▶ _Exercise inputs_
# # # #

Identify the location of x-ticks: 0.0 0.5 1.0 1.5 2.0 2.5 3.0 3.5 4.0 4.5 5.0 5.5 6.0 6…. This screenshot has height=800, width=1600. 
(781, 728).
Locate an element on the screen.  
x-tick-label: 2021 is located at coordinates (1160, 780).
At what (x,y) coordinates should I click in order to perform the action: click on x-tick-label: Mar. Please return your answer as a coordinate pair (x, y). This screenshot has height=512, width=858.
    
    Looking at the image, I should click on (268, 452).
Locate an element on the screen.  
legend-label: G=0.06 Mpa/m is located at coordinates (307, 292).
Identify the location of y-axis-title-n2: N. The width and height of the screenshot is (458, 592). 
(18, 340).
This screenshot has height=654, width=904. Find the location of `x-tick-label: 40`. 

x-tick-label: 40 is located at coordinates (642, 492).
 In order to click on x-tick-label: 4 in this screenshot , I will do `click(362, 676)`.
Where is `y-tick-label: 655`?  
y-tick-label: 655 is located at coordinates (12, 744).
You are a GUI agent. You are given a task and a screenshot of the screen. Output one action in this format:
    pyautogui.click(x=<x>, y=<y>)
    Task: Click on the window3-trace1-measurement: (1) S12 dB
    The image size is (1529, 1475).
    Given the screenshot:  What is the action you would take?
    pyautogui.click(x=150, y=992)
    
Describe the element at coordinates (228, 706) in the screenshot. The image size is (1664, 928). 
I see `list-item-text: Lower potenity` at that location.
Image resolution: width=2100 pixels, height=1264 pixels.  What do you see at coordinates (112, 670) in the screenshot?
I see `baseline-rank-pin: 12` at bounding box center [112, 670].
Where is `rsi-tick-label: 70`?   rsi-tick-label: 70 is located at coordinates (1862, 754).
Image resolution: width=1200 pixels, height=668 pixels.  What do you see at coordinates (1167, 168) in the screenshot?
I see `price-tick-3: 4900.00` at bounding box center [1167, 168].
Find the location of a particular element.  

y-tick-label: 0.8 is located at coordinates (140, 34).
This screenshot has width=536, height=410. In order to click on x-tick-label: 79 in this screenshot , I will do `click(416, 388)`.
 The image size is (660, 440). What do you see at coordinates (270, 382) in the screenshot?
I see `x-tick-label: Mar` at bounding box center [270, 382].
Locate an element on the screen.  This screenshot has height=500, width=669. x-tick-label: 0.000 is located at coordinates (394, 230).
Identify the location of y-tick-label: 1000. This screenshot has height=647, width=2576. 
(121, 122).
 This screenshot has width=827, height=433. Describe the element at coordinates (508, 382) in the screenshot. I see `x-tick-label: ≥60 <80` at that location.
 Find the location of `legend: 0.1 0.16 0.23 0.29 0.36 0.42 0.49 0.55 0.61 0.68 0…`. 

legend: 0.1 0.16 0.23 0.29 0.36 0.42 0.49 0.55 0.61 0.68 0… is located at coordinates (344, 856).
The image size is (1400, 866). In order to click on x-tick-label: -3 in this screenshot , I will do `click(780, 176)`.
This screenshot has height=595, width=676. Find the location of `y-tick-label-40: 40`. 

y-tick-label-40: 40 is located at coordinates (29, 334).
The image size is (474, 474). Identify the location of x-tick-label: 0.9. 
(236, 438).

# # # #

▶ _Problem to work on_
Return the records word for word, from their first line down to and including the line containing "x-tick-label: 2021 is".

▶ _Finished task_
Identify the location of x-ticks: 0.0 0.5 1.0 1.5 2.0 2.5 3.0 3.5 4.0 4.5 5.0 5.5 6.0 6…. This screenshot has height=800, width=1600. 
(781, 728).
Locate an element on the screen.  
x-tick-label: 2021 is located at coordinates (1160, 780).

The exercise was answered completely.